*** Opening of Data for this exercise ***

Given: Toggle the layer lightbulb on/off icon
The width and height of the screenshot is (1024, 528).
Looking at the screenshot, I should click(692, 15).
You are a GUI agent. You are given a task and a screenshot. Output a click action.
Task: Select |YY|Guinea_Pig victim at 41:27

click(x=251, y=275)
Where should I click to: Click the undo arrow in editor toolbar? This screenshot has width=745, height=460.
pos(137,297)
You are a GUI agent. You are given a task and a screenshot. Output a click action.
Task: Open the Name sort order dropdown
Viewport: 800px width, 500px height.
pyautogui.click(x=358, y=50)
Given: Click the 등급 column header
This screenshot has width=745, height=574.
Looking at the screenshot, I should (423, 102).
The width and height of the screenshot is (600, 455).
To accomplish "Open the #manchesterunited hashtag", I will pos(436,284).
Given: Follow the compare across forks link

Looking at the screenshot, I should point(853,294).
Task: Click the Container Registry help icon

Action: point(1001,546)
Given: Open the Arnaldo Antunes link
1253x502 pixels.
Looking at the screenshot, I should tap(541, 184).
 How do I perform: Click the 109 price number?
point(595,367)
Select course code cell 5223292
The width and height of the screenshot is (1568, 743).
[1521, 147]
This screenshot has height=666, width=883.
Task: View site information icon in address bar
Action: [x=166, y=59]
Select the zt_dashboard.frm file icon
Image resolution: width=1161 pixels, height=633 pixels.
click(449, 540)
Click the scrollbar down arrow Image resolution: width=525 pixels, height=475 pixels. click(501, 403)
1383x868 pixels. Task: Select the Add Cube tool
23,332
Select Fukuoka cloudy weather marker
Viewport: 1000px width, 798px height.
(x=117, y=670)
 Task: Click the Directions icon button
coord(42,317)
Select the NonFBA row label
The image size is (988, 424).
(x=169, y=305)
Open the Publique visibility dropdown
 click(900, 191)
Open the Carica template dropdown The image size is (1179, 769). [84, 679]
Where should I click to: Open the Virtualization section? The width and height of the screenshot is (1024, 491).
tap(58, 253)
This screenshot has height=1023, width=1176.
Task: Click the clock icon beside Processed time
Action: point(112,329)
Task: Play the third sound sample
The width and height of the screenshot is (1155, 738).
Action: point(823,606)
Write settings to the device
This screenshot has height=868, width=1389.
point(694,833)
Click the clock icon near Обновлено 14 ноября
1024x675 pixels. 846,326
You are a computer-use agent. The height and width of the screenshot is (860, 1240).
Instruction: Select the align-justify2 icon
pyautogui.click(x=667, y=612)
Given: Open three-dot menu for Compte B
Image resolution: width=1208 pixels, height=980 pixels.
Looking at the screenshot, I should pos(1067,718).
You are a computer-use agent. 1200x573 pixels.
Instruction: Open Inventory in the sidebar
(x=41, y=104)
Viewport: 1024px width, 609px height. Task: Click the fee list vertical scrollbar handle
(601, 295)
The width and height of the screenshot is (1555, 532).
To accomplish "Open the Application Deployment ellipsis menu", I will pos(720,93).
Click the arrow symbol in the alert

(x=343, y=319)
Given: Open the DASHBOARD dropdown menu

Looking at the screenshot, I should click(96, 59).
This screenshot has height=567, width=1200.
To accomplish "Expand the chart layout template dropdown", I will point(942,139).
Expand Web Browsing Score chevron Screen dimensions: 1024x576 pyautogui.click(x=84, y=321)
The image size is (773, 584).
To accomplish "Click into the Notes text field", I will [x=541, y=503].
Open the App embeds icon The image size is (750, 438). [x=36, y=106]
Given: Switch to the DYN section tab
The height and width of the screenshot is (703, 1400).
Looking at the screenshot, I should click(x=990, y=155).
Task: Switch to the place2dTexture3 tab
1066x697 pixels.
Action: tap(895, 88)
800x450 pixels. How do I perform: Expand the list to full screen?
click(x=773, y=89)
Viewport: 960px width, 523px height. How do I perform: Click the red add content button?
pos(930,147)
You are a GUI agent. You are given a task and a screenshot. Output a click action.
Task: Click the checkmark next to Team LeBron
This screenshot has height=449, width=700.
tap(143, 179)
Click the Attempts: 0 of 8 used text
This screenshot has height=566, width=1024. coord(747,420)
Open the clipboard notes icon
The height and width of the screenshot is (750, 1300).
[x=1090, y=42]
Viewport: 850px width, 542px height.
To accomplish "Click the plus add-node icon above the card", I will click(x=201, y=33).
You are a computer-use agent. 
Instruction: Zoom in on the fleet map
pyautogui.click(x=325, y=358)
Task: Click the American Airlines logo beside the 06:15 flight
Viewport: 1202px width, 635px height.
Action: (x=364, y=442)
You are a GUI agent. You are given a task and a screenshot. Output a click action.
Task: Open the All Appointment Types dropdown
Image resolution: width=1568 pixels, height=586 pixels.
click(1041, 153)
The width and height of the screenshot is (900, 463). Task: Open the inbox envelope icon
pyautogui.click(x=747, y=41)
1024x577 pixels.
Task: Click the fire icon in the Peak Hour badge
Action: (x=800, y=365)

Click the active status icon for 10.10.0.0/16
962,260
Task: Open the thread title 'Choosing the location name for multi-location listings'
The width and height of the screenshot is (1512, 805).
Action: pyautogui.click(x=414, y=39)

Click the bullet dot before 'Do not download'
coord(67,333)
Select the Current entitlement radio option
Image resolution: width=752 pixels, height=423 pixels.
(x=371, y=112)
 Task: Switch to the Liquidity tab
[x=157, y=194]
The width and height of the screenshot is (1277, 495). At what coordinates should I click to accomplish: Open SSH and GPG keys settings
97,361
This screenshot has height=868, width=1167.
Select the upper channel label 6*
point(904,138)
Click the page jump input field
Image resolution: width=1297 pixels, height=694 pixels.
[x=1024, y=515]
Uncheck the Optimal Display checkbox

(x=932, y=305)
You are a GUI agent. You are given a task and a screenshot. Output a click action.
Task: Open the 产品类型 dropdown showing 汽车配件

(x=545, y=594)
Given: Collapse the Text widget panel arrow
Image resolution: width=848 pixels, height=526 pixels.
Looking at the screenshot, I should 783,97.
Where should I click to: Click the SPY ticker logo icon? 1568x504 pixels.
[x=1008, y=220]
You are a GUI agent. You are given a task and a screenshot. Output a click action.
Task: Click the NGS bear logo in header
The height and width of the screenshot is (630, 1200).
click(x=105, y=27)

*** Close of Data for this exercise ***

If a line in the records above holds the string "field", copy it out.

To accomplish "Click into the Notes text field", I will [x=541, y=503].
Click the page jump input field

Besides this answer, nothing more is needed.